● **Materials provided**
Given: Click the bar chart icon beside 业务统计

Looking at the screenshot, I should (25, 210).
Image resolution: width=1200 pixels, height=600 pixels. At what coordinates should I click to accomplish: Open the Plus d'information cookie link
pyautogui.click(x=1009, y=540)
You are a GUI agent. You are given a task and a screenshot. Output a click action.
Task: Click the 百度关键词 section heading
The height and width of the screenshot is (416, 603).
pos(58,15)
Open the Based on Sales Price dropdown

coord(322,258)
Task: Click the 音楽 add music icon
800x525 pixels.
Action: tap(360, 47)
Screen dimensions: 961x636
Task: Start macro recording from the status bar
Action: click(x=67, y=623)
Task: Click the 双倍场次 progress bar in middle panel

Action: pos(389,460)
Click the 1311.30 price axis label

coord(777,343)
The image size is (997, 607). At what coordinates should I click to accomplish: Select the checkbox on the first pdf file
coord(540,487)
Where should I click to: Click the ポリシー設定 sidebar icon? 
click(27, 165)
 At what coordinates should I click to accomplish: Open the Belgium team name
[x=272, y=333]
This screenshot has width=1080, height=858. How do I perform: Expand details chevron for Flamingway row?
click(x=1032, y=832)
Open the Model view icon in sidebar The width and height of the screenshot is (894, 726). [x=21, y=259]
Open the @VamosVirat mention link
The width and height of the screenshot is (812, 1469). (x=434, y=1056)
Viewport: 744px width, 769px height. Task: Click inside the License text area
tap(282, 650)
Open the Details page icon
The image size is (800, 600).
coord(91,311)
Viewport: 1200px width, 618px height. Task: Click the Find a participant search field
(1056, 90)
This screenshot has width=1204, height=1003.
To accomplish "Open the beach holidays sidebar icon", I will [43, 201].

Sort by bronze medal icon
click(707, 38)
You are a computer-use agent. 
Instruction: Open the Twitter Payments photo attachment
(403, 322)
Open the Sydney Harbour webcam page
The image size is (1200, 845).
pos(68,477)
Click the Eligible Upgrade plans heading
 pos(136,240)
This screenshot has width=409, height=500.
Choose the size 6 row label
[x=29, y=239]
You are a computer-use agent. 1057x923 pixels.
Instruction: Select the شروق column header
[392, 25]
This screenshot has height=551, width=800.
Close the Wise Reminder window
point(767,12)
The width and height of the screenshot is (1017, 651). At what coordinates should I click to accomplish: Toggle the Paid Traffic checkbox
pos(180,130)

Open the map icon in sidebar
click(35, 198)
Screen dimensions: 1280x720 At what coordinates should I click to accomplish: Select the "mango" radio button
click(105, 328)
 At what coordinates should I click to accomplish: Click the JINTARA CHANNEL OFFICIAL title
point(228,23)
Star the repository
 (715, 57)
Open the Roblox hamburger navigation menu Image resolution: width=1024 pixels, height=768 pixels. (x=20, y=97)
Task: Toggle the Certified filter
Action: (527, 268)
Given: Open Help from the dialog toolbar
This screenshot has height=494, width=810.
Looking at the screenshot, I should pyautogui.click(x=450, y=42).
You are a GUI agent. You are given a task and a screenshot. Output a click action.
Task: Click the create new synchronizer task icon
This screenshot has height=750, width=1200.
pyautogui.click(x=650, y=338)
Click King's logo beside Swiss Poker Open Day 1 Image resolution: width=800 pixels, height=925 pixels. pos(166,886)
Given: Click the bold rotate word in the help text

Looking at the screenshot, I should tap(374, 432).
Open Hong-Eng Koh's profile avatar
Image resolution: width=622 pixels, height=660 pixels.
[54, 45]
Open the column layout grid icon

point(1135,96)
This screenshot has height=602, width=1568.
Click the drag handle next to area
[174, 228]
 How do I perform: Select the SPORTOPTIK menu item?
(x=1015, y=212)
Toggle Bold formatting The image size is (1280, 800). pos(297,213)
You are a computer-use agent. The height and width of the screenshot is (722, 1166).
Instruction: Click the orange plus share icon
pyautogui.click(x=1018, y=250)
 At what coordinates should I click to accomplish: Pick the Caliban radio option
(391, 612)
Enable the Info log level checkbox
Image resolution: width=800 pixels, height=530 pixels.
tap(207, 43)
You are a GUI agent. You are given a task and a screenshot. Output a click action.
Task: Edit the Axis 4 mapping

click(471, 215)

● **Exercise objective**
Word for word, restate every record in the listing.

● **Task output**
Given: Click the bar chart icon beside 业务统计

Looking at the screenshot, I should (25, 210).
Image resolution: width=1200 pixels, height=600 pixels. At what coordinates should I click to accomplish: Open the Plus d'information cookie link
pyautogui.click(x=1009, y=540)
You are a GUI agent. You are given a task and a screenshot. Output a click action.
Task: Click the 百度关键词 section heading
The height and width of the screenshot is (416, 603).
pos(58,15)
Open the Based on Sales Price dropdown

coord(322,258)
Task: Click the 音楽 add music icon
800x525 pixels.
Action: tap(360, 47)
Screen dimensions: 961x636
Task: Start macro recording from the status bar
Action: click(x=67, y=623)
Task: Click the 双倍场次 progress bar in middle panel

Action: pos(389,460)
Click the 1311.30 price axis label

coord(777,343)
The image size is (997, 607). At what coordinates should I click to accomplish: Select the checkbox on the first pdf file
coord(540,487)
Where should I click to: Click the ポリシー設定 sidebar icon? 
click(27, 165)
 At what coordinates should I click to accomplish: Open the Belgium team name
[x=272, y=333]
This screenshot has width=1080, height=858. How do I perform: Expand details chevron for Flamingway row?
click(x=1032, y=832)
Open the Model view icon in sidebar The width and height of the screenshot is (894, 726). [x=21, y=259]
Open the @VamosVirat mention link
The width and height of the screenshot is (812, 1469). (x=434, y=1056)
Viewport: 744px width, 769px height. Task: Click inside the License text area
tap(282, 650)
Open the Details page icon
The image size is (800, 600).
coord(91,311)
Viewport: 1200px width, 618px height. Task: Click the Find a participant search field
(1056, 90)
This screenshot has width=1204, height=1003.
To accomplish "Open the beach holidays sidebar icon", I will [43, 201].

Sort by bronze medal icon
click(707, 38)
You are a computer-use agent. 
Instruction: Open the Twitter Payments photo attachment
(403, 322)
Open the Sydney Harbour webcam page
The image size is (1200, 845).
pos(68,477)
Click the Eligible Upgrade plans heading
 pos(136,240)
This screenshot has width=409, height=500.
Choose the size 6 row label
[x=29, y=239]
You are a computer-use agent. 1057x923 pixels.
Instruction: Select the شروق column header
[392, 25]
This screenshot has height=551, width=800.
Close the Wise Reminder window
point(767,12)
The width and height of the screenshot is (1017, 651). At what coordinates should I click to accomplish: Toggle the Paid Traffic checkbox
pos(180,130)

Open the map icon in sidebar
click(35, 198)
Screen dimensions: 1280x720 At what coordinates should I click to accomplish: Select the "mango" radio button
click(105, 328)
 At what coordinates should I click to accomplish: Click the JINTARA CHANNEL OFFICIAL title
point(228,23)
Star the repository
 (715, 57)
Open the Roblox hamburger navigation menu Image resolution: width=1024 pixels, height=768 pixels. (x=20, y=97)
Task: Toggle the Certified filter
Action: (527, 268)
Given: Open Help from the dialog toolbar
This screenshot has height=494, width=810.
Looking at the screenshot, I should pyautogui.click(x=450, y=42).
You are a GUI agent. You are given a task and a screenshot. Output a click action.
Task: Click the create new synchronizer task icon
This screenshot has height=750, width=1200.
pyautogui.click(x=650, y=338)
Click King's logo beside Swiss Poker Open Day 1 Image resolution: width=800 pixels, height=925 pixels. pos(166,886)
Given: Click the bold rotate word in the help text

Looking at the screenshot, I should tap(374, 432).
Open Hong-Eng Koh's profile avatar
Image resolution: width=622 pixels, height=660 pixels.
[54, 45]
Open the column layout grid icon

point(1135,96)
This screenshot has height=602, width=1568.
Click the drag handle next to area
[174, 228]
 How do I perform: Select the SPORTOPTIK menu item?
(x=1015, y=212)
Toggle Bold formatting The image size is (1280, 800). pos(297,213)
You are a computer-use agent. The height and width of the screenshot is (722, 1166).
Instruction: Click the orange plus share icon
pyautogui.click(x=1018, y=250)
 At what coordinates should I click to accomplish: Pick the Caliban radio option
(391, 612)
Enable the Info log level checkbox
Image resolution: width=800 pixels, height=530 pixels.
tap(207, 43)
You are a GUI agent. You are given a task and a screenshot. Output a click action.
Task: Edit the Axis 4 mapping

click(471, 215)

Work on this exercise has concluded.